WHAT THIS TASK INVOLVES
Within the material below, count how many lines contain "computer". Answer with only that number.
DATA EXTRACTS Block Start
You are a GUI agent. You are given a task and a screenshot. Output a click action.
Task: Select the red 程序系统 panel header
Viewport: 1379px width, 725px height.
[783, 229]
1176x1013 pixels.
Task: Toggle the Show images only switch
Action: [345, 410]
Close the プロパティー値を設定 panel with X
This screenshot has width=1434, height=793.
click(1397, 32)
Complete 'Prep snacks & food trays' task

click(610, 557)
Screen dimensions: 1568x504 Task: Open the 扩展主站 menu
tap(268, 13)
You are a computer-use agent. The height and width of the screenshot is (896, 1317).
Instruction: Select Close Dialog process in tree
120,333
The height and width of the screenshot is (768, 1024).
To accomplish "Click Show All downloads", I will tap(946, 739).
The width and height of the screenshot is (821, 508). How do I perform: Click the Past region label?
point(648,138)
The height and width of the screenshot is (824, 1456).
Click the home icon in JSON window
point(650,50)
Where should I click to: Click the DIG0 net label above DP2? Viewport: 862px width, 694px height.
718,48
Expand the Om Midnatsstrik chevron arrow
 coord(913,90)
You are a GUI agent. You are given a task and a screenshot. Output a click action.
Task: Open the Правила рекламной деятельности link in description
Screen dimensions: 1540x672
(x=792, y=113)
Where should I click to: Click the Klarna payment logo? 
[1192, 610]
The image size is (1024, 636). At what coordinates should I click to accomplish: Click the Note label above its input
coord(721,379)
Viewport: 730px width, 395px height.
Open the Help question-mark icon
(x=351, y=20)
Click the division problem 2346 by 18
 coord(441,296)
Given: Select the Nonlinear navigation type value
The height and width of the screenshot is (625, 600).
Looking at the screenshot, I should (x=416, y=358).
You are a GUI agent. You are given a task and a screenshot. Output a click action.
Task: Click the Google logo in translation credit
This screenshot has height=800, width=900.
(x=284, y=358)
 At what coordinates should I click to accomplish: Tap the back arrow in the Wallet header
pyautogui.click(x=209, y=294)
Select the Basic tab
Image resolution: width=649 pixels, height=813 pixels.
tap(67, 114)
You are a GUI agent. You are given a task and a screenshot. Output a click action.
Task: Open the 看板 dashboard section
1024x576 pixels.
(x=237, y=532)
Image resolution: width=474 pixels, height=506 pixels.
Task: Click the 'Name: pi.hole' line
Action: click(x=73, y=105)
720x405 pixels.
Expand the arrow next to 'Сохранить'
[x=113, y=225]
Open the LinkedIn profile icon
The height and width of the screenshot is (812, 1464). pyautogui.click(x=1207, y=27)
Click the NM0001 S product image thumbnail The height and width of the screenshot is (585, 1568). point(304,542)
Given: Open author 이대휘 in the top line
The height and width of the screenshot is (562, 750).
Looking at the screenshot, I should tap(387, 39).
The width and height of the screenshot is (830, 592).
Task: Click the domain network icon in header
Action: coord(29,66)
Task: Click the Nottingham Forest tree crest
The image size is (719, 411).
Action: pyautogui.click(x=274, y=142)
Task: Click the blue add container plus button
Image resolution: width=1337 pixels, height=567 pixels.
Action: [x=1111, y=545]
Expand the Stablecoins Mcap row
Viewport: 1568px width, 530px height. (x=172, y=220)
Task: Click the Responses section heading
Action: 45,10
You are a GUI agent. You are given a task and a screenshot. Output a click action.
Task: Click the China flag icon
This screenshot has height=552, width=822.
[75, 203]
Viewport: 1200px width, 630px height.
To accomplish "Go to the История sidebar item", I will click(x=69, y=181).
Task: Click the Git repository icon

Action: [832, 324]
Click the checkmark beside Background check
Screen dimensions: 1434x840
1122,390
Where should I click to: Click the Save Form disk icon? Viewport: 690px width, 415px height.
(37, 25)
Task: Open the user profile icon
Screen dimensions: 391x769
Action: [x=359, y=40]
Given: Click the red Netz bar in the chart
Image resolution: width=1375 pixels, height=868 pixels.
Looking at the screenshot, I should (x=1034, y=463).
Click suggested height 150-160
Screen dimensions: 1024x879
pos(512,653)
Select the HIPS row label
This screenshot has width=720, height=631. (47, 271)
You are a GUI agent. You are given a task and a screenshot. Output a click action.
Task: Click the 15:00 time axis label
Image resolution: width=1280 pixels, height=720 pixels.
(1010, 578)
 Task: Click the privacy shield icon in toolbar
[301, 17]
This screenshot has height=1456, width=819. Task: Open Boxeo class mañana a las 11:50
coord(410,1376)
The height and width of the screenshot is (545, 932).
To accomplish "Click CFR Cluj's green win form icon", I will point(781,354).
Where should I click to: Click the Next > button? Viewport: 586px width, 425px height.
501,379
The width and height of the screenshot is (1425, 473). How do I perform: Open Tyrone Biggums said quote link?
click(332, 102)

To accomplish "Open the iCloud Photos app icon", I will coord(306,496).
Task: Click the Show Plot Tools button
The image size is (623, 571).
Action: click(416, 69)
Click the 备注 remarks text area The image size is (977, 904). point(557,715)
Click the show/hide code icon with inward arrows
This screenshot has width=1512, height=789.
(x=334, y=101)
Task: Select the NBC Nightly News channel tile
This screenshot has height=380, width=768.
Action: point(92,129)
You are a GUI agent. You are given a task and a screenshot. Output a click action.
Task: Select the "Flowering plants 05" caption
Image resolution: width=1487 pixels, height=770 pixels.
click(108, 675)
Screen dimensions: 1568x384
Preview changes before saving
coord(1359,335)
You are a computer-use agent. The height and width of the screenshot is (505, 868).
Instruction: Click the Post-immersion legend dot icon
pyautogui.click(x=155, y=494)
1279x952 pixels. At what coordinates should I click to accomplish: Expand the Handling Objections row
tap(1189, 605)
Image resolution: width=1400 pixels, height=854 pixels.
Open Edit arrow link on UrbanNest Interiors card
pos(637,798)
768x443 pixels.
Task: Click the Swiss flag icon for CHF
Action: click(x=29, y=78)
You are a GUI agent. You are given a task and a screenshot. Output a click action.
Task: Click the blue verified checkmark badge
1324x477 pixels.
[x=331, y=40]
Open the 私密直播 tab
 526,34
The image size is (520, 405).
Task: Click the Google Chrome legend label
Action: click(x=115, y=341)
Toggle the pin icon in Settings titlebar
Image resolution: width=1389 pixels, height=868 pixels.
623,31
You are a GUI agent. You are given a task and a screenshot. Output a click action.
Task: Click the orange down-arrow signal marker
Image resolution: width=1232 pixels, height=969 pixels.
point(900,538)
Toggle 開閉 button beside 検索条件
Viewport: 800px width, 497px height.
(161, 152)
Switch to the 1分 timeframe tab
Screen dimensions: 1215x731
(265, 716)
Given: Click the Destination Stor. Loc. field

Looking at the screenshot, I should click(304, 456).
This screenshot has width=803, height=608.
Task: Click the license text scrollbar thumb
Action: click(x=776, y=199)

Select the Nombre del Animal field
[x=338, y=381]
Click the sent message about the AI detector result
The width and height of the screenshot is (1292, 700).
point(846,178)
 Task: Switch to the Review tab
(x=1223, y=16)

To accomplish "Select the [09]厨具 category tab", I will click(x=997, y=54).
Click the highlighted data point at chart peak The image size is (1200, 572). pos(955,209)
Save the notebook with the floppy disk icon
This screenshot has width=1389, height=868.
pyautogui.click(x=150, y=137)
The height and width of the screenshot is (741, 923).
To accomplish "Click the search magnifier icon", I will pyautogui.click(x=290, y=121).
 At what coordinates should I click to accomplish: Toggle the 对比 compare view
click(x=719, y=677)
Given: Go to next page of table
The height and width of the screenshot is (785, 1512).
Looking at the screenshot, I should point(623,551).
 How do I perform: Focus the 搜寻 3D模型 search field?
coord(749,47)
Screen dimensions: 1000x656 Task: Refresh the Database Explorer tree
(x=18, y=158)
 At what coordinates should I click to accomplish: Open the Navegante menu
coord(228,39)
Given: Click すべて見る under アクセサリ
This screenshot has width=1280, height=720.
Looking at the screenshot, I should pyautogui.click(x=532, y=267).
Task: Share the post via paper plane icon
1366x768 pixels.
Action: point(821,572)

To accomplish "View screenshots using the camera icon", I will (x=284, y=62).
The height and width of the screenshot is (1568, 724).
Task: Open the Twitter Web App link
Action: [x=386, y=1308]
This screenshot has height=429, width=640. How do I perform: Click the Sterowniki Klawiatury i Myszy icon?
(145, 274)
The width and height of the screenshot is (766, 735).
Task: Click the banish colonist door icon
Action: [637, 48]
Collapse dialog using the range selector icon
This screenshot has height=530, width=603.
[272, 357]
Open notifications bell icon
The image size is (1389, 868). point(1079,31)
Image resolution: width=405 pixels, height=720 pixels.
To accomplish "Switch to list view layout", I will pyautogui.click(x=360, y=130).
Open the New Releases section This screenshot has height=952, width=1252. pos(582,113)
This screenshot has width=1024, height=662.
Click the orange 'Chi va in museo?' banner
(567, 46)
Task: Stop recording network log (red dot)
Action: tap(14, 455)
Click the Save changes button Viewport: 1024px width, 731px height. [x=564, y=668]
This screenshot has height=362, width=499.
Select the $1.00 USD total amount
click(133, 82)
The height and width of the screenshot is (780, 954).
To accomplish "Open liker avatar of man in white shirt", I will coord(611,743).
DATA EXTRACTS Block End
ANSWER TO THE EXERCISE
2